A l’entame d’un deuxième mandat, aucun programme de développement pouvant redonner un brin d’espoir n’est en vue. Au contraire, le Sénégal est en train de vivre un ajustement structurel qui ne dit pas son nom. Cet ajustement s’opère dans le silence et risque de nous faire vivre dans cinq ans de galère supplémentaires. La situation de déséquilibre croissant et permanent des grandeurs macroéconomiques frise la banqueroute. Elle appelle des mesures d’ajustement comme en Grèce ou en Argentine, alors que le Gouvernement continue de refuser à faire des efforts pour réduire le train de vie de l’État. Au nombre de ces mesures d’ajustement, nous pouvons citer :
la suppression de toute forme de subventions comme celles accordées aux étudiants du privé pour contenir les dépenses publiques, même si cette mesure risque de ne pas produire les effets escomptés à cause des 57 000 bacheliers orientés dans les universités publiques ;
l’augmentation des recettes fiscales au moyen de l’accroissement des prix de certains produits de consommation de masse comme le carburant et le ciment au détriment des populations appauvries.
la baisse des coûts de fonctionnement des services publics à travers des mesures visant la réduction de la facture téléphonique et celle du carburant, lesquelles ne permettent pas de réaliser des économies significatives, alors que de substantielles économies pouvaient être faites, par exemple, en supprimant des institutions budgétivores, inutiles, conçues uniquement pour recaser une clientèle politique (CESE, HCCT, etc.), en réduisant la taille de l’attelage gouvernemental, en baissant les fonds politiques qui alimentent les différentes caisses noires, etc.
Rappel de quelques priorités

Il urge donc aujourd’hui de réorienter la seconde phase du Plan Sénégal Émergent (PSE2) vers les segments en souffrance que la Covid-19 a fini de révéler. En effet, la difficile distribution des kits alimentaires, qui s’est étalée sur plus de trois mois, démontre plus encore la nécessité de mener une politique d’autosuffisance alimentaire ou au moins tendre vers une sécurité alimentaire. Cette politique doit comprendre les bases alimentaires de notre pays comme le riz, la pomme de terre et tous les légumes importés du Maroc et des autres pays de la sous-région. La viande et le lait, qui sont pour bon nombre de sénégalais des produits de luxe à cause des prix trop élevés, doivent être une priorité dans une politique d’élevage sérieusement élaborée. Pour une véritable baisse du cout de la vie, il est indispensable de promouvoir une politique énergétique efficiente pour une diminution drastique des factures d’eau et d’électricité qui empêchent les pères de famille, surtout les retraités, de dormir. L’amélioration du pouvoir d’achat sera certainement une réponse a la pauvreté qui guette 57 % de nos concitoyens.
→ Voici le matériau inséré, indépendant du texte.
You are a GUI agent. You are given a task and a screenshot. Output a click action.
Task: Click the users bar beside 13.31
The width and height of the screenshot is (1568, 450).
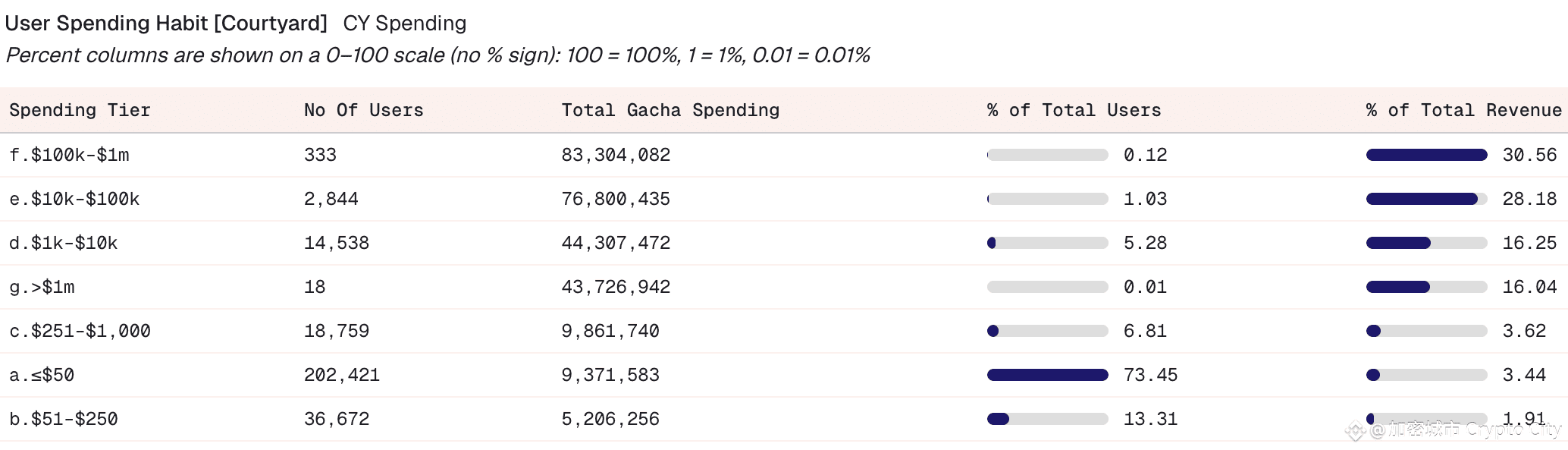coord(1047,419)
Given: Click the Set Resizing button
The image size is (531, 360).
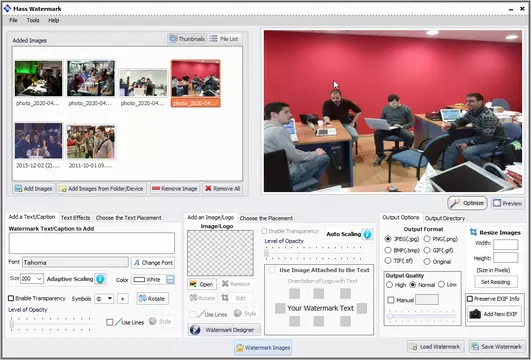Looking at the screenshot, I should (x=495, y=282).
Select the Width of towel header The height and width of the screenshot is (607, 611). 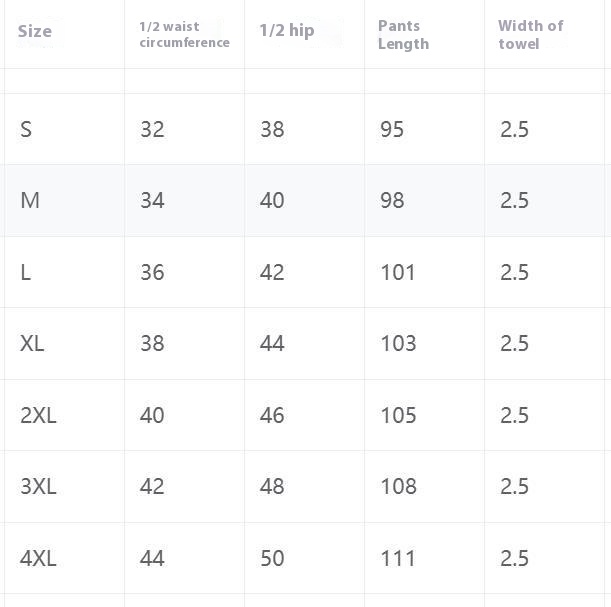tap(530, 35)
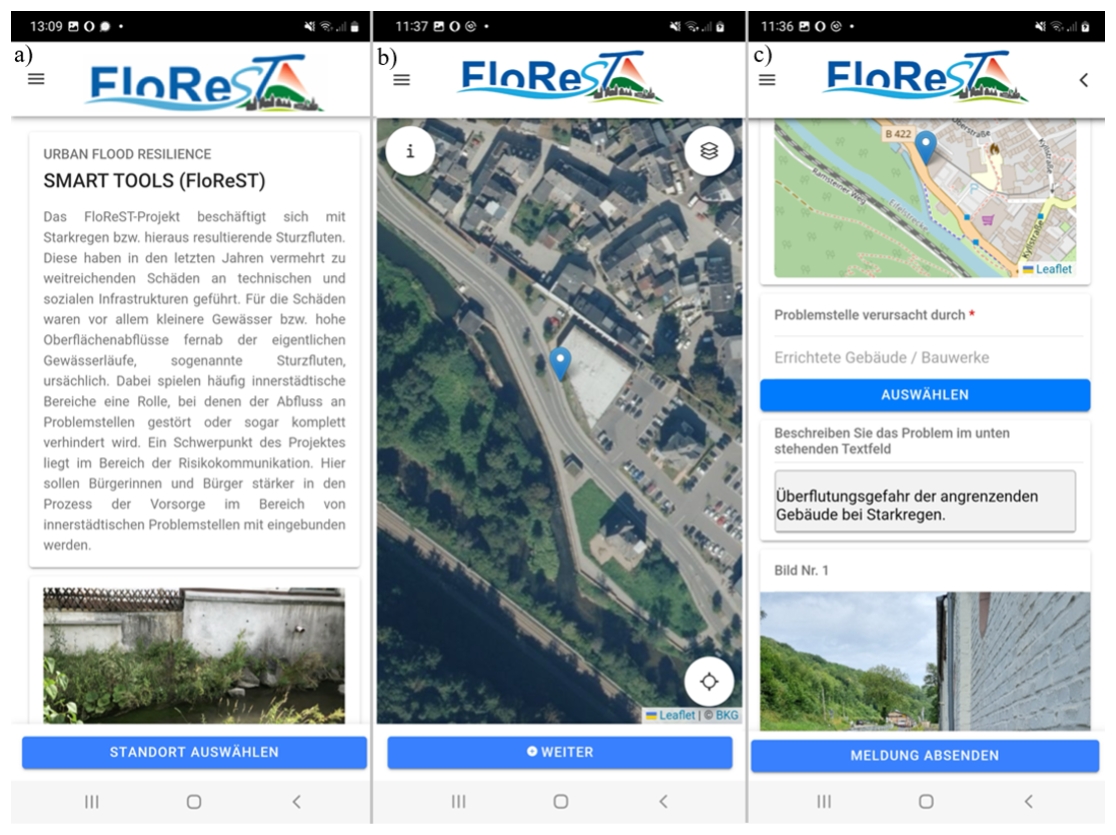
Task: Open hamburger menu in right report screen
Action: click(767, 80)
Un changement dans l’approche de la politique sanitaire pour une meilleure prise en charge est aussi une exigence et une demande sociale pour tous les sénégalais dépourvus de moyens pour aller se soigner à l’étranger. Les plateaux médicaux doivent être améliorés avec des technologies de dernière génération au lieu de se lancer dans des investissements comme la procréation médicalement assistée (PMA), qui est très éloignée des priorités des populations dans leur écrasante majorité. Ceci dans un contexte où les hôpitaux dans les régions ne peuvent prendre en charge de nombreuses pathologies en plus du déficit de médecins spécialisés.

Le système scolaire qui continue de former des généralistes doit être réformé intégralement. L’introduction des métiers dans la formation depuis le brevet nous évitera des déchets scolaires source de chômage. Certains lycées des régions peuvent être réorientés dans la formation professionnelle pour une meilleure intégration des diplômés dans le système économique.
En attendant que tout cela soit mis en œuvre, les sénégalais continuent de souffrir stoïquement.